Directions: Each line below is to be copied exactly as it appears.

** Records provided follows **

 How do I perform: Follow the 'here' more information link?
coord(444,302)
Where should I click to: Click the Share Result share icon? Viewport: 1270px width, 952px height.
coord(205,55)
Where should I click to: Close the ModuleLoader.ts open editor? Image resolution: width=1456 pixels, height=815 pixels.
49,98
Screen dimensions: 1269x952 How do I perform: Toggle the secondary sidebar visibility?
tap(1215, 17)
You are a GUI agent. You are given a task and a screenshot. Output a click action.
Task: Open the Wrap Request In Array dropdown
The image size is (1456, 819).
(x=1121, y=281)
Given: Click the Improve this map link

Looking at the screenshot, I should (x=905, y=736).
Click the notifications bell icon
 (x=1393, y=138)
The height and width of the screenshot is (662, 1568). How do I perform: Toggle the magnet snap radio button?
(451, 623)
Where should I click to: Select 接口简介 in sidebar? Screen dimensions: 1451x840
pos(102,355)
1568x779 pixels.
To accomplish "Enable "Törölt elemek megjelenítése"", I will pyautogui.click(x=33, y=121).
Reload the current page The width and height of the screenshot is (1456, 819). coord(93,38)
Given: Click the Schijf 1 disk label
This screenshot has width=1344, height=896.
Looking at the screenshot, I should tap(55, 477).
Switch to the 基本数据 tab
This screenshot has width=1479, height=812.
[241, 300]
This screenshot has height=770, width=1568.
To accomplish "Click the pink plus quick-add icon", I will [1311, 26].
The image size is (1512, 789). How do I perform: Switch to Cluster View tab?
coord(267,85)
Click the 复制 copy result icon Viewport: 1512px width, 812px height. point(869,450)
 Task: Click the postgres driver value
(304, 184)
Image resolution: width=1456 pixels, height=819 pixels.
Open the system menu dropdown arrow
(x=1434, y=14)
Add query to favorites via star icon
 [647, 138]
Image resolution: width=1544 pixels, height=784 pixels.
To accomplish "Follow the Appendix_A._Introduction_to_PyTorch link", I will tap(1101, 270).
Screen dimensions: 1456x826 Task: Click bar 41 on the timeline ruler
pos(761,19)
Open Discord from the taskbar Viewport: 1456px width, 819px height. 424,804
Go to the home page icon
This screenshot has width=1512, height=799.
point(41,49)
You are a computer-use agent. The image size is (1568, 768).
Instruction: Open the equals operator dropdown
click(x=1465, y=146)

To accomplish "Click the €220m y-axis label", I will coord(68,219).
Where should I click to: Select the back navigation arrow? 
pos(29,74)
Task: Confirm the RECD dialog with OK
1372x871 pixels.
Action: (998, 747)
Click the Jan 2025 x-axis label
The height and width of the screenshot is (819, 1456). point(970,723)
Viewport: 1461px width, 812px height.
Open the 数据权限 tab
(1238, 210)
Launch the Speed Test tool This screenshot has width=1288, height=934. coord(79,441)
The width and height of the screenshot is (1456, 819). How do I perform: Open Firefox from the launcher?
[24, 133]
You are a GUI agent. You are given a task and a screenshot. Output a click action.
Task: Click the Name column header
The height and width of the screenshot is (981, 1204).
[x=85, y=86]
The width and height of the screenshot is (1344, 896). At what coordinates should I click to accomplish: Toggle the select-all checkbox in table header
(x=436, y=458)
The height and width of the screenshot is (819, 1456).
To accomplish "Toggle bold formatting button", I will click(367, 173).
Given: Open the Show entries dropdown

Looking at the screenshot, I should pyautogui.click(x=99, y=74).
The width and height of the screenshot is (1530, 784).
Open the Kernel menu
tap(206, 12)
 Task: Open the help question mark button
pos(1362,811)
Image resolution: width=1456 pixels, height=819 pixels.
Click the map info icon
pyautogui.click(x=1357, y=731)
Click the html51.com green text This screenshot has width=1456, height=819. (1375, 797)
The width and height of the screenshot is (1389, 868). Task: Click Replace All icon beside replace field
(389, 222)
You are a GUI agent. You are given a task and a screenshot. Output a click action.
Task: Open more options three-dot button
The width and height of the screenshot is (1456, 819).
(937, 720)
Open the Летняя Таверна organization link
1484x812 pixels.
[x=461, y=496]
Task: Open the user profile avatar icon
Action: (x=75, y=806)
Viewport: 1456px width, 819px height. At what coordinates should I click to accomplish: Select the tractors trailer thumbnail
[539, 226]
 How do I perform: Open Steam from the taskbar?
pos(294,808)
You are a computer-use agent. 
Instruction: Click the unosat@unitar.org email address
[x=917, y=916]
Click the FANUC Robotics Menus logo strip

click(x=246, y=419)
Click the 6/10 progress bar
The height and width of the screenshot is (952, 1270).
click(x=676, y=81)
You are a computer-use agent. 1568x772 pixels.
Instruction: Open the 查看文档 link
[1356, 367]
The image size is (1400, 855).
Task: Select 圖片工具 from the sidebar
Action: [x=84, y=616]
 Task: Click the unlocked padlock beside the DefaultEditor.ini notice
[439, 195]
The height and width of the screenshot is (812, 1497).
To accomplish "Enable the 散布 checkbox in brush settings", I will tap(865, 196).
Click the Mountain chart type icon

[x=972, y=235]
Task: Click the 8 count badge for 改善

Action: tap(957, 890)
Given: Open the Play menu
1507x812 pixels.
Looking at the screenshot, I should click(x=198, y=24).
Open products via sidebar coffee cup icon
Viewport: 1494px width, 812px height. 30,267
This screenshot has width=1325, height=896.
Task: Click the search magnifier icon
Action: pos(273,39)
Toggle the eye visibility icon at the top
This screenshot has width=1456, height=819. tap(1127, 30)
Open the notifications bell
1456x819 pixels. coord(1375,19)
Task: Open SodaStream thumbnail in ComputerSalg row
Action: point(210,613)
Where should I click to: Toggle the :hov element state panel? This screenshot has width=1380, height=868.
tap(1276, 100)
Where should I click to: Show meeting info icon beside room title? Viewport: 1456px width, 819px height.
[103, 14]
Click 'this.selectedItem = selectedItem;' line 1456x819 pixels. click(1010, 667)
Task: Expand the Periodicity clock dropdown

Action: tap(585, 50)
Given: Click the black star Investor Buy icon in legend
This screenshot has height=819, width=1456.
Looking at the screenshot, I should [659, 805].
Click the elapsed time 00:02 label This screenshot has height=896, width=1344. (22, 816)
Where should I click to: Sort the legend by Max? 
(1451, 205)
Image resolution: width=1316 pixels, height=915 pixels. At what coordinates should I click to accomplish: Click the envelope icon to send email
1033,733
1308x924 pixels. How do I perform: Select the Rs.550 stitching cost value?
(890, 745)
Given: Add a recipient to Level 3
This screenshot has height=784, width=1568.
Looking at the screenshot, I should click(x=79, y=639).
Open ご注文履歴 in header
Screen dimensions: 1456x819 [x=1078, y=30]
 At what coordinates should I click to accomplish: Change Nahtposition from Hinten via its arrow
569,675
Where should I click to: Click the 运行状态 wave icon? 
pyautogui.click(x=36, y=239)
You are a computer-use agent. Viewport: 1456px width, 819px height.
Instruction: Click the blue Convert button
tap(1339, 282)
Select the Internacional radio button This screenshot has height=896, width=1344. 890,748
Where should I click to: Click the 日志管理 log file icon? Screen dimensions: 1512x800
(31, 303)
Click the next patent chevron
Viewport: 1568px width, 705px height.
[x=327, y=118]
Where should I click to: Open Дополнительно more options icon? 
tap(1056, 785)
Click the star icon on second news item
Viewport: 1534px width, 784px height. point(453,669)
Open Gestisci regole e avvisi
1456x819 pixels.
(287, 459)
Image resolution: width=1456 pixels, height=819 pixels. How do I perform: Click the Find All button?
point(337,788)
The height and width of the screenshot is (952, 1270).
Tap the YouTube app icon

** End of Records provided **

Response to this task:
 How do I perform: Follow the 'here' more information link?
coord(444,302)
Where should I click to: Click the Share Result share icon? Viewport: 1270px width, 952px height.
coord(205,55)
Where should I click to: Close the ModuleLoader.ts open editor? Image resolution: width=1456 pixels, height=815 pixels.
49,98
Screen dimensions: 1269x952 How do I perform: Toggle the secondary sidebar visibility?
tap(1215, 17)
You are a GUI agent. You are given a task and a screenshot. Output a click action.
Task: Open the Wrap Request In Array dropdown
The image size is (1456, 819).
(x=1121, y=281)
Given: Click the Improve this map link

Looking at the screenshot, I should (x=905, y=736).
Click the notifications bell icon
 (x=1393, y=138)
The height and width of the screenshot is (662, 1568). How do I perform: Toggle the magnet snap radio button?
(451, 623)
Where should I click to: Select 接口简介 in sidebar? Screen dimensions: 1451x840
pos(102,355)
1568x779 pixels.
To accomplish "Enable "Törölt elemek megjelenítése"", I will pyautogui.click(x=33, y=121).
Reload the current page The width and height of the screenshot is (1456, 819). coord(93,38)
Given: Click the Schijf 1 disk label
This screenshot has width=1344, height=896.
Looking at the screenshot, I should tap(55, 477).
Switch to the 基本数据 tab
This screenshot has width=1479, height=812.
[241, 300]
This screenshot has height=770, width=1568.
To accomplish "Click the pink plus quick-add icon", I will [1311, 26].
The image size is (1512, 789). How do I perform: Switch to Cluster View tab?
coord(267,85)
Click the 复制 copy result icon Viewport: 1512px width, 812px height. point(869,450)
 Task: Click the postgres driver value
(304, 184)
Image resolution: width=1456 pixels, height=819 pixels.
Open the system menu dropdown arrow
(x=1434, y=14)
Add query to favorites via star icon
 [647, 138]
Image resolution: width=1544 pixels, height=784 pixels.
To accomplish "Follow the Appendix_A._Introduction_to_PyTorch link", I will tap(1101, 270).
Screen dimensions: 1456x826 Task: Click bar 41 on the timeline ruler
pos(761,19)
Open Discord from the taskbar Viewport: 1456px width, 819px height. 424,804
Go to the home page icon
This screenshot has width=1512, height=799.
point(41,49)
You are a computer-use agent. The image size is (1568, 768).
Instruction: Open the equals operator dropdown
click(x=1465, y=146)

To accomplish "Click the €220m y-axis label", I will coord(68,219).
Where should I click to: Select the back navigation arrow? 
pos(29,74)
Task: Confirm the RECD dialog with OK
1372x871 pixels.
Action: (998, 747)
Click the Jan 2025 x-axis label
The height and width of the screenshot is (819, 1456). point(970,723)
Viewport: 1461px width, 812px height.
Open the 数据权限 tab
(1238, 210)
Launch the Speed Test tool This screenshot has width=1288, height=934. coord(79,441)
The width and height of the screenshot is (1456, 819). How do I perform: Open Firefox from the launcher?
[24, 133]
You are a GUI agent. You are given a task and a screenshot. Output a click action.
Task: Click the Name column header
The height and width of the screenshot is (981, 1204).
[x=85, y=86]
The width and height of the screenshot is (1344, 896). At what coordinates should I click to accomplish: Toggle the select-all checkbox in table header
(x=436, y=458)
The height and width of the screenshot is (819, 1456).
To accomplish "Toggle bold formatting button", I will click(367, 173).
Given: Open the Show entries dropdown

Looking at the screenshot, I should pyautogui.click(x=99, y=74).
The width and height of the screenshot is (1530, 784).
Open the Kernel menu
tap(206, 12)
 Task: Open the help question mark button
pos(1362,811)
Image resolution: width=1456 pixels, height=819 pixels.
Click the map info icon
pyautogui.click(x=1357, y=731)
Click the html51.com green text This screenshot has width=1456, height=819. (1375, 797)
The width and height of the screenshot is (1389, 868). Task: Click Replace All icon beside replace field
(389, 222)
You are a GUI agent. You are given a task and a screenshot. Output a click action.
Task: Open more options three-dot button
The width and height of the screenshot is (1456, 819).
(937, 720)
Open the Летняя Таверна organization link
1484x812 pixels.
[x=461, y=496]
Task: Open the user profile avatar icon
Action: (x=75, y=806)
Viewport: 1456px width, 819px height. At what coordinates should I click to accomplish: Select the tractors trailer thumbnail
[539, 226]
 How do I perform: Open Steam from the taskbar?
pos(294,808)
You are a computer-use agent. 
Instruction: Click the unosat@unitar.org email address
[x=917, y=916]
Click the FANUC Robotics Menus logo strip

click(x=246, y=419)
Click the 6/10 progress bar
The height and width of the screenshot is (952, 1270).
click(x=676, y=81)
You are a computer-use agent. 1568x772 pixels.
Instruction: Open the 查看文档 link
[1356, 367]
The image size is (1400, 855).
Task: Select 圖片工具 from the sidebar
Action: [x=84, y=616]
 Task: Click the unlocked padlock beside the DefaultEditor.ini notice
[439, 195]
The height and width of the screenshot is (812, 1497).
To accomplish "Enable the 散布 checkbox in brush settings", I will tap(865, 196).
Click the Mountain chart type icon

[x=972, y=235]
Task: Click the 8 count badge for 改善

Action: tap(957, 890)
Given: Open the Play menu
1507x812 pixels.
Looking at the screenshot, I should click(x=198, y=24).
Open products via sidebar coffee cup icon
Viewport: 1494px width, 812px height. 30,267
This screenshot has width=1325, height=896.
Task: Click the search magnifier icon
Action: pos(273,39)
Toggle the eye visibility icon at the top
This screenshot has width=1456, height=819. tap(1127, 30)
Open the notifications bell
1456x819 pixels. coord(1375,19)
Task: Open SodaStream thumbnail in ComputerSalg row
Action: point(210,613)
Where should I click to: Toggle the :hov element state panel? This screenshot has width=1380, height=868.
tap(1276, 100)
Where should I click to: Show meeting info icon beside room title? Viewport: 1456px width, 819px height.
[103, 14]
Click 'this.selectedItem = selectedItem;' line 1456x819 pixels. click(1010, 667)
Task: Expand the Periodicity clock dropdown

Action: tap(585, 50)
Given: Click the black star Investor Buy icon in legend
This screenshot has height=819, width=1456.
Looking at the screenshot, I should [659, 805].
Click the elapsed time 00:02 label This screenshot has height=896, width=1344. (22, 816)
Where should I click to: Sort the legend by Max? 
(1451, 205)
Image resolution: width=1316 pixels, height=915 pixels. At what coordinates should I click to accomplish: Click the envelope icon to send email
1033,733
1308x924 pixels. How do I perform: Select the Rs.550 stitching cost value?
(890, 745)
Given: Add a recipient to Level 3
This screenshot has height=784, width=1568.
Looking at the screenshot, I should click(x=79, y=639).
Open ご注文履歴 in header
Screen dimensions: 1456x819 [x=1078, y=30]
 At what coordinates should I click to accomplish: Change Nahtposition from Hinten via its arrow
569,675
Where should I click to: Click the 运行状态 wave icon? 
pyautogui.click(x=36, y=239)
You are a computer-use agent. Viewport: 1456px width, 819px height.
Instruction: Click the blue Convert button
tap(1339, 282)
Select the Internacional radio button This screenshot has height=896, width=1344. 890,748
Where should I click to: Click the 日志管理 log file icon? Screen dimensions: 1512x800
(31, 303)
Click the next patent chevron
Viewport: 1568px width, 705px height.
[x=327, y=118]
Where should I click to: Open Дополнительно more options icon? 
tap(1056, 785)
Click the star icon on second news item
Viewport: 1534px width, 784px height. point(453,669)
Open Gestisci regole e avvisi
1456x819 pixels.
(287, 459)
Image resolution: width=1456 pixels, height=819 pixels. How do I perform: Click the Find All button?
point(337,788)
The height and width of the screenshot is (952, 1270).
Tap the YouTube app icon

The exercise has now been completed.